━━ Raw data

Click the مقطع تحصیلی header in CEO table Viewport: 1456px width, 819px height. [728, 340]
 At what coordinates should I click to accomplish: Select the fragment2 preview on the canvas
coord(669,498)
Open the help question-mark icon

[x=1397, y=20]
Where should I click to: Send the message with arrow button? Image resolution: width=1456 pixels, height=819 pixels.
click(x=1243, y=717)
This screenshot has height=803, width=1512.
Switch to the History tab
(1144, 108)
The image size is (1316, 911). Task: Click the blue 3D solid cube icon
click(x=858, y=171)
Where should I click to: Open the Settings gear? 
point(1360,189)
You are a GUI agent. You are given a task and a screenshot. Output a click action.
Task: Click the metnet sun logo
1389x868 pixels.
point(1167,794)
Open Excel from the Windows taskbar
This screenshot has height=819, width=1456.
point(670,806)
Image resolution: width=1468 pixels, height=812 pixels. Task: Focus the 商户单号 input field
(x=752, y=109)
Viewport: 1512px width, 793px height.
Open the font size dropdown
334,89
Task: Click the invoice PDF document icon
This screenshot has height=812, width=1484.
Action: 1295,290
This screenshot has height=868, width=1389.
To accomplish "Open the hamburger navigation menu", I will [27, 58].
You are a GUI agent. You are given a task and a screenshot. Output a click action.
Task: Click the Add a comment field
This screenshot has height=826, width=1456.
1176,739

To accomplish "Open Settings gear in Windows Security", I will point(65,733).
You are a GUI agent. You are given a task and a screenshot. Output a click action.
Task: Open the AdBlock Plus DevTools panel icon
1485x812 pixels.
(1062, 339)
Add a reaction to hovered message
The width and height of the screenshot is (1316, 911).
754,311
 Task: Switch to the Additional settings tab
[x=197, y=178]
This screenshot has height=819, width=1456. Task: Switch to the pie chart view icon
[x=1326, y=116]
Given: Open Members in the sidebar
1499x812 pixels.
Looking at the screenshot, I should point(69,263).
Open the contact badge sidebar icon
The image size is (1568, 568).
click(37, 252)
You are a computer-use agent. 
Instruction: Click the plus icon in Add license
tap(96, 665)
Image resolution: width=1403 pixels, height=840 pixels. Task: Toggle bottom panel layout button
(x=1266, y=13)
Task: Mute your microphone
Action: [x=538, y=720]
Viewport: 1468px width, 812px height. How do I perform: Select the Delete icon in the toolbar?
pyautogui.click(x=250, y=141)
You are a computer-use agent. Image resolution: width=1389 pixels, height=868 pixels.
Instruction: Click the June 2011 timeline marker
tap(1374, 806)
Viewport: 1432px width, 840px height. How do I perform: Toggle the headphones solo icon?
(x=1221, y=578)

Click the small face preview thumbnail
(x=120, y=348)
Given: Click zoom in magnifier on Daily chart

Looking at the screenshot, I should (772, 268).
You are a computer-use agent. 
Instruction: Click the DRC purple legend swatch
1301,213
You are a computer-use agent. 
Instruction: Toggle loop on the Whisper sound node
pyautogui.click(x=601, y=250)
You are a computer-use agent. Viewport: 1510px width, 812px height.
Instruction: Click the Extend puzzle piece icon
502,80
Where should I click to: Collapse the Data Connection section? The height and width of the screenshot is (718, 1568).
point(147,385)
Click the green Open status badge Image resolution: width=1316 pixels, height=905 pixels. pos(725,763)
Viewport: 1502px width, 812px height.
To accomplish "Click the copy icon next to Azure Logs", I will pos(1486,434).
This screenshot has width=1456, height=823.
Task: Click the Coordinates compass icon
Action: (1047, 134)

━━━━

Task goal — Word for word, the whole listing should be given again.

Your solution —
Click the مقطع تحصیلی header in CEO table Viewport: 1456px width, 819px height. [728, 340]
 At what coordinates should I click to accomplish: Select the fragment2 preview on the canvas
coord(669,498)
Open the help question-mark icon

[x=1397, y=20]
Where should I click to: Send the message with arrow button? Image resolution: width=1456 pixels, height=819 pixels.
click(x=1243, y=717)
This screenshot has height=803, width=1512.
Switch to the History tab
(1144, 108)
The image size is (1316, 911). Task: Click the blue 3D solid cube icon
click(x=858, y=171)
Where should I click to: Open the Settings gear? 
point(1360,189)
You are a GUI agent. You are given a task and a screenshot. Output a click action.
Task: Click the metnet sun logo
1389x868 pixels.
point(1167,794)
Open Excel from the Windows taskbar
This screenshot has height=819, width=1456.
point(670,806)
Image resolution: width=1468 pixels, height=812 pixels. Task: Focus the 商户单号 input field
(x=752, y=109)
Viewport: 1512px width, 793px height.
Open the font size dropdown
334,89
Task: Click the invoice PDF document icon
This screenshot has height=812, width=1484.
Action: 1295,290
This screenshot has height=868, width=1389.
To accomplish "Open the hamburger navigation menu", I will [27, 58].
You are a GUI agent. You are given a task and a screenshot. Output a click action.
Task: Click the Add a comment field
This screenshot has height=826, width=1456.
1176,739

To accomplish "Open Settings gear in Windows Security", I will point(65,733).
You are a GUI agent. You are given a task and a screenshot. Output a click action.
Task: Open the AdBlock Plus DevTools panel icon
1485x812 pixels.
(1062, 339)
Add a reaction to hovered message
The width and height of the screenshot is (1316, 911).
754,311
 Task: Switch to the Additional settings tab
[x=197, y=178]
This screenshot has height=819, width=1456. Task: Switch to the pie chart view icon
[x=1326, y=116]
Given: Open Members in the sidebar
1499x812 pixels.
Looking at the screenshot, I should point(69,263).
Open the contact badge sidebar icon
The image size is (1568, 568).
click(37, 252)
You are a computer-use agent. 
Instruction: Click the plus icon in Add license
tap(96, 665)
Image resolution: width=1403 pixels, height=840 pixels. Task: Toggle bottom panel layout button
(x=1266, y=13)
Task: Mute your microphone
Action: [x=538, y=720]
Viewport: 1468px width, 812px height. How do I perform: Select the Delete icon in the toolbar?
pyautogui.click(x=250, y=141)
You are a computer-use agent. Image resolution: width=1389 pixels, height=868 pixels.
Instruction: Click the June 2011 timeline marker
tap(1374, 806)
Viewport: 1432px width, 840px height. How do I perform: Toggle the headphones solo icon?
(x=1221, y=578)

Click the small face preview thumbnail
(x=120, y=348)
Given: Click zoom in magnifier on Daily chart

Looking at the screenshot, I should (772, 268).
You are a computer-use agent. 
Instruction: Click the DRC purple legend swatch
1301,213
You are a computer-use agent. 
Instruction: Toggle loop on the Whisper sound node
pyautogui.click(x=601, y=250)
You are a computer-use agent. Viewport: 1510px width, 812px height.
Instruction: Click the Extend puzzle piece icon
502,80
Where should I click to: Collapse the Data Connection section? The height and width of the screenshot is (718, 1568).
point(147,385)
Click the green Open status badge Image resolution: width=1316 pixels, height=905 pixels. pos(725,763)
Viewport: 1502px width, 812px height.
To accomplish "Click the copy icon next to Azure Logs", I will pos(1486,434).
This screenshot has width=1456, height=823.
Task: Click the Coordinates compass icon
Action: (1047, 134)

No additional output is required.